__PROBLEM STATEMENT__
Please transcribe the listing below in full and word for word, without its pictures.

::::::

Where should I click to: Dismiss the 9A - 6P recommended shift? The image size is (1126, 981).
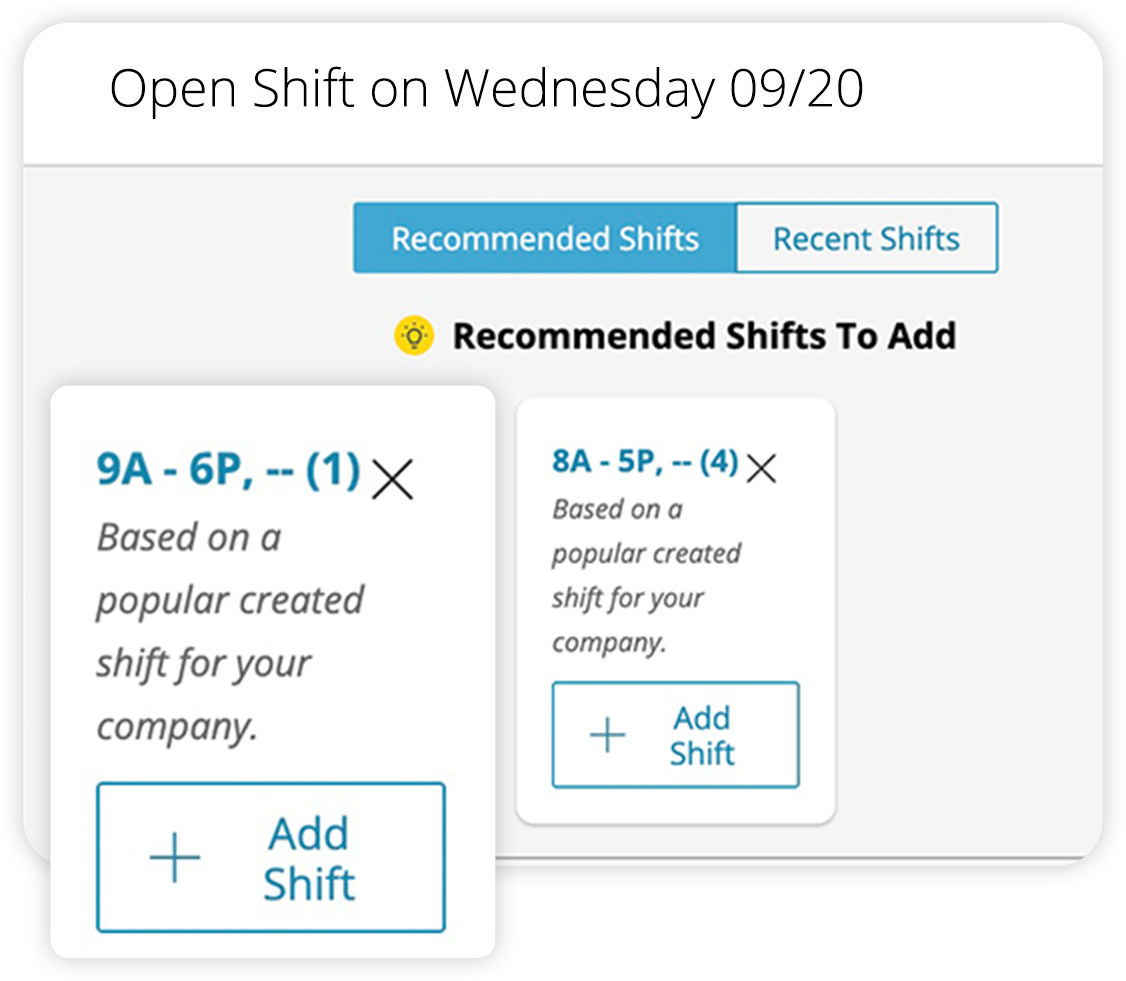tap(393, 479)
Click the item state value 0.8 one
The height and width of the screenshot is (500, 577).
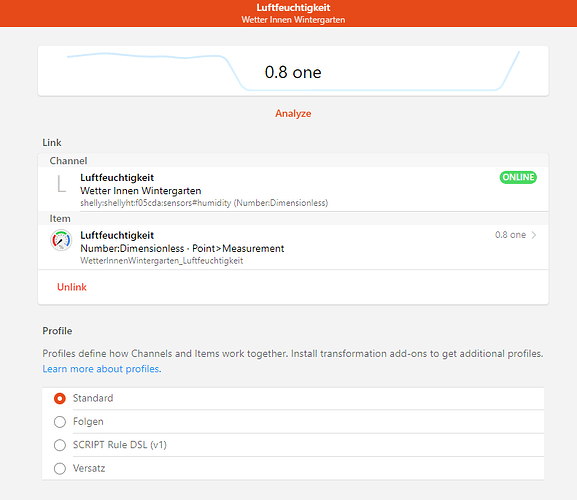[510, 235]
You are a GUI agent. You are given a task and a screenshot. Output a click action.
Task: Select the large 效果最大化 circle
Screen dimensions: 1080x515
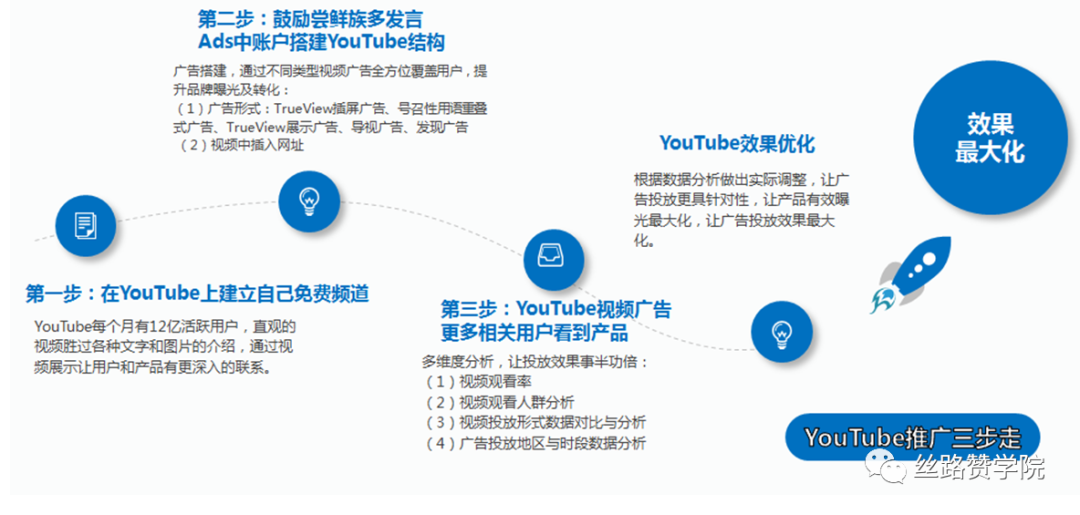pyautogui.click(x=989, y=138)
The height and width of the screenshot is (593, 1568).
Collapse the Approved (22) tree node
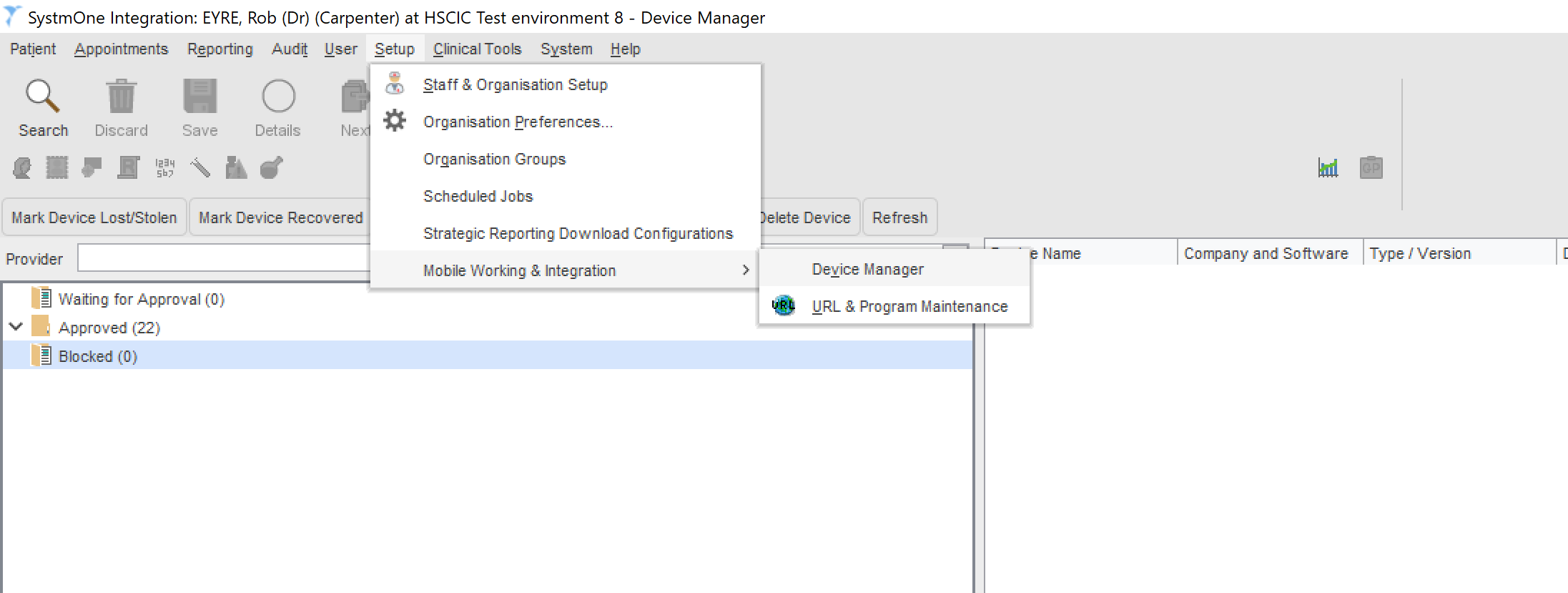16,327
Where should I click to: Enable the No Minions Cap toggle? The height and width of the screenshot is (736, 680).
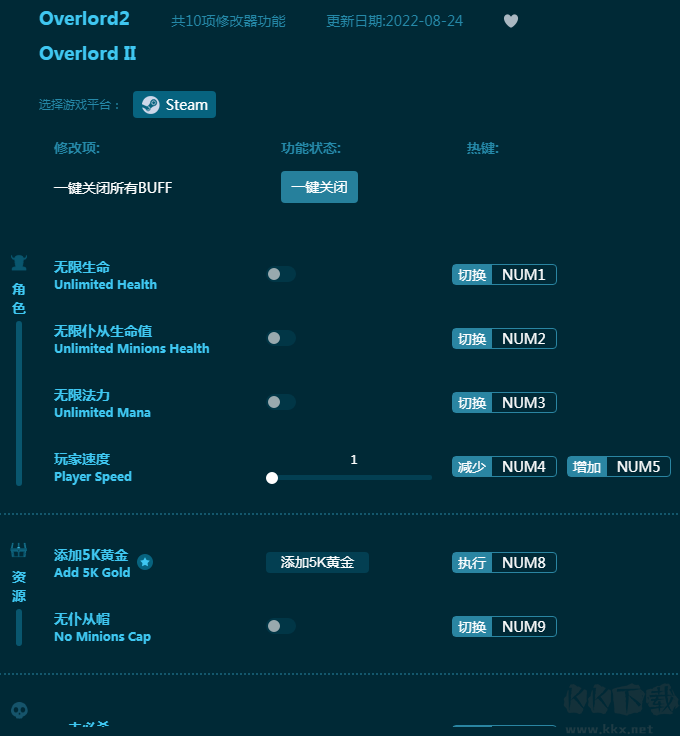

::::::

__TASK RESPONSE__
Where should I click to: Dismiss the 9A - 6P recommended shift? The image size is (1126, 981).
tap(393, 479)
Click the item state value 0.8 one
The height and width of the screenshot is (500, 577).
[510, 235]
You are a GUI agent. You are given a task and a screenshot. Output a click action.
Task: Select the large 效果最大化 circle
Screen dimensions: 1080x515
pyautogui.click(x=989, y=138)
The height and width of the screenshot is (593, 1568).
Collapse the Approved (22) tree node
16,327
Where should I click to: Enable the No Minions Cap toggle? The height and width of the screenshot is (736, 680).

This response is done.